Working data -
--- START ---

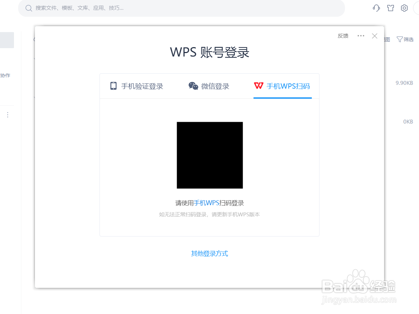Click the phone icon on 手机验证登录 tab
419x314 pixels.
113,85
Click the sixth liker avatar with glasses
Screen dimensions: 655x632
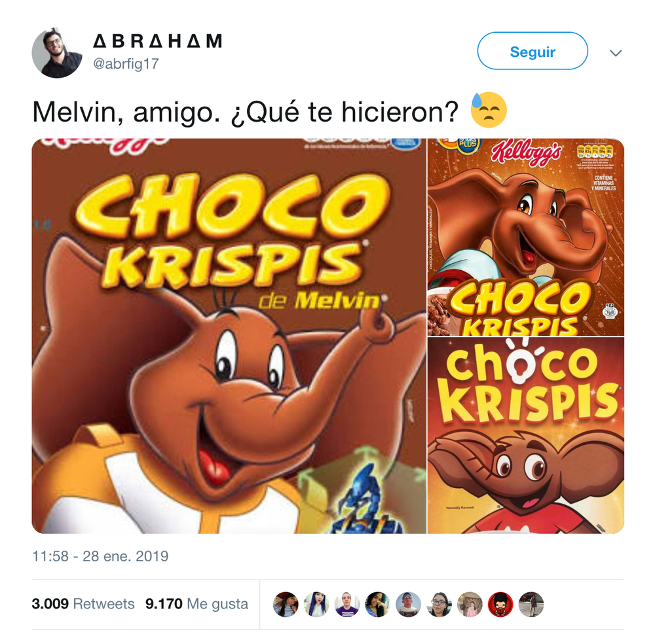(x=439, y=604)
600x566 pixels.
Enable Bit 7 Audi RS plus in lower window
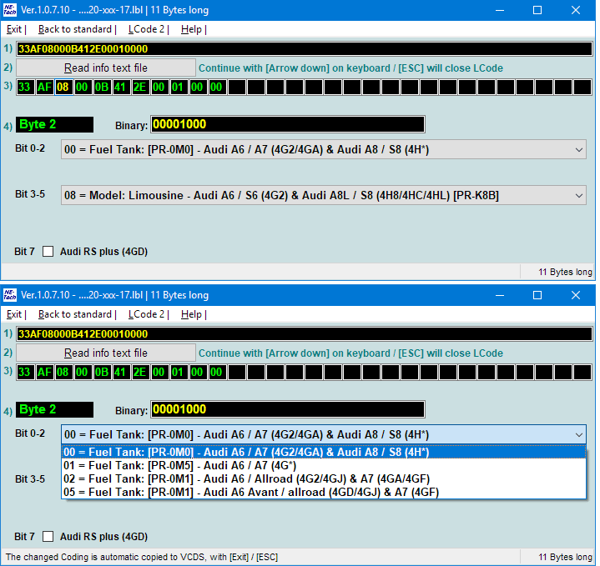(x=48, y=536)
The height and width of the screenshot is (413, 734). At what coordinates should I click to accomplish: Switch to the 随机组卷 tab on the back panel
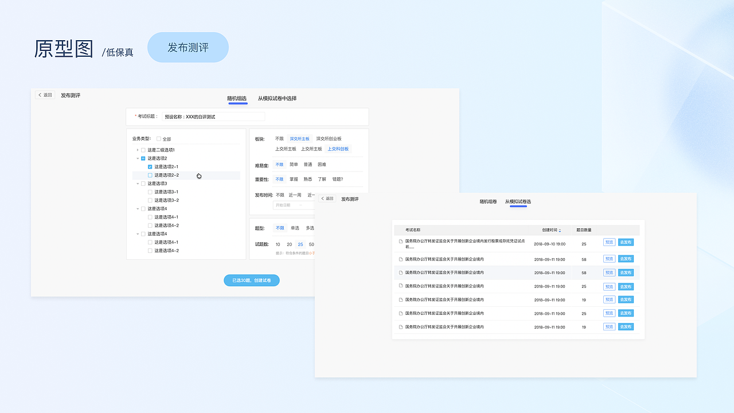click(489, 202)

--- END ---

To do - Extract only the lines from the line containing "Screen dimensions: 655x632" through the final line of the listing above, unchanged; pictures stay out of the copy.

Answer for the task -
Screen dimensions: 655x632
(x=439, y=604)
600x566 pixels.
Enable Bit 7 Audi RS plus in lower window
(x=48, y=536)
The height and width of the screenshot is (413, 734). At what coordinates should I click to accomplish: Switch to the 随机组卷 tab on the back panel
click(489, 202)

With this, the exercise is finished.